Seven pre-meetings and a plenary into this workshop, it already feels like I have been here for a week. It has come a long way; everyone from the president’s Office of Science and Technology Policy (OSTP) to the state-side National Association or Regulatory and Utility Commissioners (NARUC) is on the same message. Smart grid interoperability standards must provide a platform for innovation. We must support more players and new entrants into energy markets. We must not make decisions in one domain that constrain the other domains.
Even before the conference started, I was talking to new people bringing their skills and knowledge to the problems of energy. Last night, I spoke for a long time with Greg Schwartz of CalConnect on the problems of coordinating activities across our daily lives, whether class schedules or energy prices, whether building systems or industrial operations. He identified his biggest problem as one of institutional awareness. CalConnect has key technical members in Oracle, Microsoft and Apple. Increased awareness is needed so that their calendar standards people will be given the time to finish the cross-cutting web services of scheduling.
The FIX Protocol consortium is here in force. FIX, a standard for financial information, provides the underpinning for the world’s major trading operations, from stock exchanges to commodities. The support and cooperation of FIX can help us get to transactional energy much faster.

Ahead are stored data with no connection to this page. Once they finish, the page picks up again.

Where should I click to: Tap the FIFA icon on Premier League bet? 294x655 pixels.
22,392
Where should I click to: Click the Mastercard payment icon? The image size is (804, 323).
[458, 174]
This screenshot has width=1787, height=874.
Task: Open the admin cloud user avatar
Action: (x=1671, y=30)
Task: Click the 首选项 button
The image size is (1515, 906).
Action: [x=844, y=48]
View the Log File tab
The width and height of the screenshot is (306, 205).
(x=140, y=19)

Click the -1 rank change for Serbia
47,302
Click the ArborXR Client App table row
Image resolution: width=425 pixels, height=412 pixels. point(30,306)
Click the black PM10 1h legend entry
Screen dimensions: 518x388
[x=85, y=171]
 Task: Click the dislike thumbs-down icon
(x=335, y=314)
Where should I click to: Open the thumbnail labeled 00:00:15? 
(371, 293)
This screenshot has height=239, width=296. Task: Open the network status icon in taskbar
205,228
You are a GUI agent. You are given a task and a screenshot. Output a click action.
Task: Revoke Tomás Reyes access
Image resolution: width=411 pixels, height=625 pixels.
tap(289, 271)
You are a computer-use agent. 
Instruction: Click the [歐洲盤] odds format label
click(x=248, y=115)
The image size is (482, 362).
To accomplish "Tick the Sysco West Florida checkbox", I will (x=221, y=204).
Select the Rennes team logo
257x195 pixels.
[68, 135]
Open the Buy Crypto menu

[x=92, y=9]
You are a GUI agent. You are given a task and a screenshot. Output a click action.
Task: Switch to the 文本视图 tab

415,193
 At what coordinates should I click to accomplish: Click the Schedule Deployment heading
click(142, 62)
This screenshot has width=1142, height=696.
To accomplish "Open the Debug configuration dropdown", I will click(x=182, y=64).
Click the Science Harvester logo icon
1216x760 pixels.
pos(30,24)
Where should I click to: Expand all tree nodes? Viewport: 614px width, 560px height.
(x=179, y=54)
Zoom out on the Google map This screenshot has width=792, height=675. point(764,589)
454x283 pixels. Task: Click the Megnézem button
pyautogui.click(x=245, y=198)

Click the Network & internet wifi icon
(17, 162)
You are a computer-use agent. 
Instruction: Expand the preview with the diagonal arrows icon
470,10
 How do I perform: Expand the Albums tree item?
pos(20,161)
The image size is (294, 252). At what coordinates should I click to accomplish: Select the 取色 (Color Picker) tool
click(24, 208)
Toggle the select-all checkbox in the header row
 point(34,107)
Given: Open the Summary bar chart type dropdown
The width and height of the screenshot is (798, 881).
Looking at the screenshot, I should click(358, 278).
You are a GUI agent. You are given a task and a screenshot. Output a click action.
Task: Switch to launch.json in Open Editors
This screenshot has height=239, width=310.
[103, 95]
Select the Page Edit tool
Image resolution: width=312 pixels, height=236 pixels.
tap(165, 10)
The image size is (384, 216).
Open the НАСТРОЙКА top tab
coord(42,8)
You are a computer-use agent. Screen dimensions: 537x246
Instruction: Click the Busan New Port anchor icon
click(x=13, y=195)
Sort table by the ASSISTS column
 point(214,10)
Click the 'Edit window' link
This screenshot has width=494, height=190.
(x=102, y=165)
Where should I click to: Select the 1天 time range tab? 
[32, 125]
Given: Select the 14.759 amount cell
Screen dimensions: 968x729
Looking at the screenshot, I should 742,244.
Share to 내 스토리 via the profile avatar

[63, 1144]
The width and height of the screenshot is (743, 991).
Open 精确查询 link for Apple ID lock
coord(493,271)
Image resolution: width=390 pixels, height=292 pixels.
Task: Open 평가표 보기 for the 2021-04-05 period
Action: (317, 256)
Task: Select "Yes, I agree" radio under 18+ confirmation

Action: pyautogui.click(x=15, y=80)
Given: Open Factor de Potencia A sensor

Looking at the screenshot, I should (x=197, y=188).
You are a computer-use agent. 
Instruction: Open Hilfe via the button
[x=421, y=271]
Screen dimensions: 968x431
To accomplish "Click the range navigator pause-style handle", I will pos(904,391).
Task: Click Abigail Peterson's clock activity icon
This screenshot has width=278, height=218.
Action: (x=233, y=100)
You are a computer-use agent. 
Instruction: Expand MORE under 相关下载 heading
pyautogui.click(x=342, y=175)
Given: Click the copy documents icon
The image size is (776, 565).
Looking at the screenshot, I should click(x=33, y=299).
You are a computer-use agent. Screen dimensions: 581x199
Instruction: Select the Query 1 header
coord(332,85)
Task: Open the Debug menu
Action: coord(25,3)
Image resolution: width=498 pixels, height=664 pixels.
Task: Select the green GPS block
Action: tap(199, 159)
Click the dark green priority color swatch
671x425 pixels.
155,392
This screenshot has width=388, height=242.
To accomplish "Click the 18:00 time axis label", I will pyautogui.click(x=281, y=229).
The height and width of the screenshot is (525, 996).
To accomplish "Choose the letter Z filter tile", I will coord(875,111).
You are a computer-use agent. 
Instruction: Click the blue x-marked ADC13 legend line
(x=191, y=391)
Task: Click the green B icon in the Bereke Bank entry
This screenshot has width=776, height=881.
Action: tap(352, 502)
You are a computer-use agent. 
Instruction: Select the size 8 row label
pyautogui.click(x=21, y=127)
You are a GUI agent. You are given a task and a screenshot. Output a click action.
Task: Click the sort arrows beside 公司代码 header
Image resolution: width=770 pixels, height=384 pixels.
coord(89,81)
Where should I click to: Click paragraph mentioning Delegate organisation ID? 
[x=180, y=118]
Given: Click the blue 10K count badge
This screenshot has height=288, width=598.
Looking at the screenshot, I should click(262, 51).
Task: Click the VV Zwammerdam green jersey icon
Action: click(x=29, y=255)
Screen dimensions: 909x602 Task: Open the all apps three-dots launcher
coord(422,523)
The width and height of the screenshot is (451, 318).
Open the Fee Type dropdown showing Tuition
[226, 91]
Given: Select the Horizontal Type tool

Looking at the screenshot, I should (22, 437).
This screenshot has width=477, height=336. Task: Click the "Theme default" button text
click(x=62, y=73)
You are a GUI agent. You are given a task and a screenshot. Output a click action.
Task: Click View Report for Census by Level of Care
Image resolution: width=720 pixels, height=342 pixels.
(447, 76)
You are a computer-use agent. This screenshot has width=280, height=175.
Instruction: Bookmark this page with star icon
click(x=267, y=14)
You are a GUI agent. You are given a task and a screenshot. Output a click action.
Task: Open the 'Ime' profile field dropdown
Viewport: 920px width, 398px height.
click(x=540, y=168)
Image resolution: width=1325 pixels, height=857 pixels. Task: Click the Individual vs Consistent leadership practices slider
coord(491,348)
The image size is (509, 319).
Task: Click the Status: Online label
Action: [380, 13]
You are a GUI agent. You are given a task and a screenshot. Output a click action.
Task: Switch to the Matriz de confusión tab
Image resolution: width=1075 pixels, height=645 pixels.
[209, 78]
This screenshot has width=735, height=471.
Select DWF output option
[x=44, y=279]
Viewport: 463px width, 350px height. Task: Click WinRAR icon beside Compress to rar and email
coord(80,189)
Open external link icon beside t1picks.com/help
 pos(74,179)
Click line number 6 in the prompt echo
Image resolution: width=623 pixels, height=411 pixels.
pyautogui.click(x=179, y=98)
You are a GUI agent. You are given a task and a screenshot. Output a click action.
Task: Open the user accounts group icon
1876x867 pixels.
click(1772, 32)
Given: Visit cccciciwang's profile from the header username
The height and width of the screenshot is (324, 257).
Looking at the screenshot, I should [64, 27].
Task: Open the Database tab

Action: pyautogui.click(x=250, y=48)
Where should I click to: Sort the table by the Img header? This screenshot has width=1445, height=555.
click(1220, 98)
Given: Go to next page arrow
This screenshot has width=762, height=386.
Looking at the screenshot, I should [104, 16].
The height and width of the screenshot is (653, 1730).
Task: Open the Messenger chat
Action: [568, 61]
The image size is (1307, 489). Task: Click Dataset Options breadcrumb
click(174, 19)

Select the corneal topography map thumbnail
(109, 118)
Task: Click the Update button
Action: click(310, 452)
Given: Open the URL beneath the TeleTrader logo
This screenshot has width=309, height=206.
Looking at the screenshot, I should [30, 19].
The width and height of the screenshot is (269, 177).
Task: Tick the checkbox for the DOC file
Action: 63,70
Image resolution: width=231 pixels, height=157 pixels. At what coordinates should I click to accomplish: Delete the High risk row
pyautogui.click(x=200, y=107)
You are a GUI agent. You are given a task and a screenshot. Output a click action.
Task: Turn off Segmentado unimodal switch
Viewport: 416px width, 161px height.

Even at breakfast, I was talking to someone from the ASE, the automotive standards group. While she is here (Carolyn? - I wish I was better with names) to discuss the issues associated with electric vehicles. As the conversation continued with themes of competitiveness and knowledge drain, we turned to integration strategies. Cars have been under incredible cost and integration pressure, and have used service oriented integration of control systems to improve integration while reducing complexity. Detroit may be the place to hire engineers experienced in service oriented control integration.
George Arnold is emceeing the morning; anyone who has been following the smart grid process knows where he stands: informational interoperability, cooperation among the SDOs, and above all, speed of standards development.
Aneesh Chopra, the federal CTO described the goals of the administration and how they tied to this effort. He named key overall goals of enabling technical innovation, improving global competiveness, and open government. The meme he rode the longest was "verbs not nouns". Too often new systems and new standards are nouns. "Now we have a system". "Now we have a standard." He wants us to focus on effective use of standards. How many people can use each interface. What new uses or approaches to energy use these standards?
Now I may always here the same thing, but I heard "light, loose service oriented standards" in every bit of his talk.
Well that was the first half of the morning. More later.